In all my years of gaming including running public games I've had exactly 1 person who abused alignment. They wanted to play chaotic insane, and then was upset when the enemies attacked as he "rushed to their side". Of course the guy also literally thought he was a werewolf so there is that.

But other than that? Literally hundreds of players and I've never had anyone get particularly confused about what alignment meant. A few calm discussions here and there? Sure. Just like everything else.

For the most part it never came up. I wouldn't know there was an issue if it wasn't for the internet.
 

And, thus, my point is illustrated nicely.

Five different posters, all using the same alignment system, coming to interpretations that are not only different (which is fine) but mutually exclusive (which is not).

People said that it doesn't matter within one group and perhaps that's true. But, it does mean that every player who changes groups has to relearn a potentially completely opposite interpretation of alignment. What alignment means at this table, is completely different from what it means at that table.

And this is a rule that is supposed to simplify description?

I don't see that as a problem, really. Every new table is essentially a new community, with its own culture, etiquette, interpretation of the rules and possibly house rules. What you describe is a feature of RPGs, not a flaw.

That said, it does seem to imply that alignment is perhaps best applied as an optional rule. Of course that involves lots of little edits, such as detect evil become detect evil intent or detect malice. So I wouldn't see it done until a new edition rolls around.
 

So, it is an arbitrary detail. Great. So, again, alignment doesn't seem to be offering me anything except arbitrary guidelines that I get to determine as the DM.

It's not arbitrary and it's wrong to characterize it that way. I choose with reason, not whim.

So, why do I need them in the book if I am already supposed to decide how lawful "LAwful" is and how chaotic "Chaos" is?

YOU clearly don't. Others do.
 

And, thus, my point is illustrated nicely.

Five different posters, all using the same alignment system, coming to interpretations that are not only different (which is fine) but mutually exclusive (which is not).

People said that it doesn't matter within one group and perhaps that's true. But, it does mean that every player who changes groups has to relearn a potentially completely opposite interpretation of alignment. What alignment means at this table, is completely different from what it means at that table.

And this is a rule that is supposed to simplify description?
It simplifies things for the DM when role playing. That is wholly subjective and it doesn’t matter if my view on Chaotic Neutral is different from the next GMs.
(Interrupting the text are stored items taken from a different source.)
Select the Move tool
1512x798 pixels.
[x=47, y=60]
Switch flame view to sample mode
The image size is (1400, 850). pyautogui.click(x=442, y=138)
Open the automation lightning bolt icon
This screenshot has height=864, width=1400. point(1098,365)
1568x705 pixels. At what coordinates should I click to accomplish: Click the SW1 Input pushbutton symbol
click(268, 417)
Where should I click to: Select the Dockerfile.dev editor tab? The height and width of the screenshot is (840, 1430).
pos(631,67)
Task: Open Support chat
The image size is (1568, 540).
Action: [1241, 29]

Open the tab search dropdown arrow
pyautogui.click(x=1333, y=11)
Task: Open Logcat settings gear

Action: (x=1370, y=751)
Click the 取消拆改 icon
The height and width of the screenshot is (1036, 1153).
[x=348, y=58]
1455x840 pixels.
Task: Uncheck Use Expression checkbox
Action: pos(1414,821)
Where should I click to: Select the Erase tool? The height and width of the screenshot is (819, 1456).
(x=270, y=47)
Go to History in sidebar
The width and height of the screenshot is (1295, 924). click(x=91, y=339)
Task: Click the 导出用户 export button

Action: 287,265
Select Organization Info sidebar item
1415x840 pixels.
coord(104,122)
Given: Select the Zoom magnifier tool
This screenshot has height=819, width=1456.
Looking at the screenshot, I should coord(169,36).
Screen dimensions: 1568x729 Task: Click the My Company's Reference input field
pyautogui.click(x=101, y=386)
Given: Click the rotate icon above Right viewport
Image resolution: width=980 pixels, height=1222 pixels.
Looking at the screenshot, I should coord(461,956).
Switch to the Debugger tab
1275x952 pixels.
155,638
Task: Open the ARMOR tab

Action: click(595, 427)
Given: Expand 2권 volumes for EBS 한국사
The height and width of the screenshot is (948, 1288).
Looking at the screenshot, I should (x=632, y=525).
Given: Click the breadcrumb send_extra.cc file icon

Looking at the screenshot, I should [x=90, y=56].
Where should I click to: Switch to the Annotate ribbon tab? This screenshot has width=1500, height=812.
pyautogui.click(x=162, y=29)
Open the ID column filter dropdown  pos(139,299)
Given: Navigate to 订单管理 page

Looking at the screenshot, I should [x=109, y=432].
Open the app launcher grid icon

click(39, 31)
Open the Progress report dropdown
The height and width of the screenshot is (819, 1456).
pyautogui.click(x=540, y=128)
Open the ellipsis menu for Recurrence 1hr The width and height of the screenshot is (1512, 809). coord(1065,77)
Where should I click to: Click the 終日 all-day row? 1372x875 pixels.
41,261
There’s nothing to relearn

It has zero impact on how player characters have to behave, unless they want it too.
 

I don't see that as a problem, really. Every new table is essentially a new community, with its own culture, etiquette, interpretation of the rules and possibly house rules. What you describe is a feature of RPGs, not a flaw.

That said, it does seem to imply that alignment is perhaps best applied as an optional rule. Of course that involves lots of little edits, such as detect evil become detect evil intent or detect malice. So I wouldn't see it done until a new edition rolls around.

Detect alignment doesn't really detect alignment any more. It detects "aberration, celestial, elemental, fey, fiend, or undead"

EDIT: although why they still call it detect alignment is beyond me.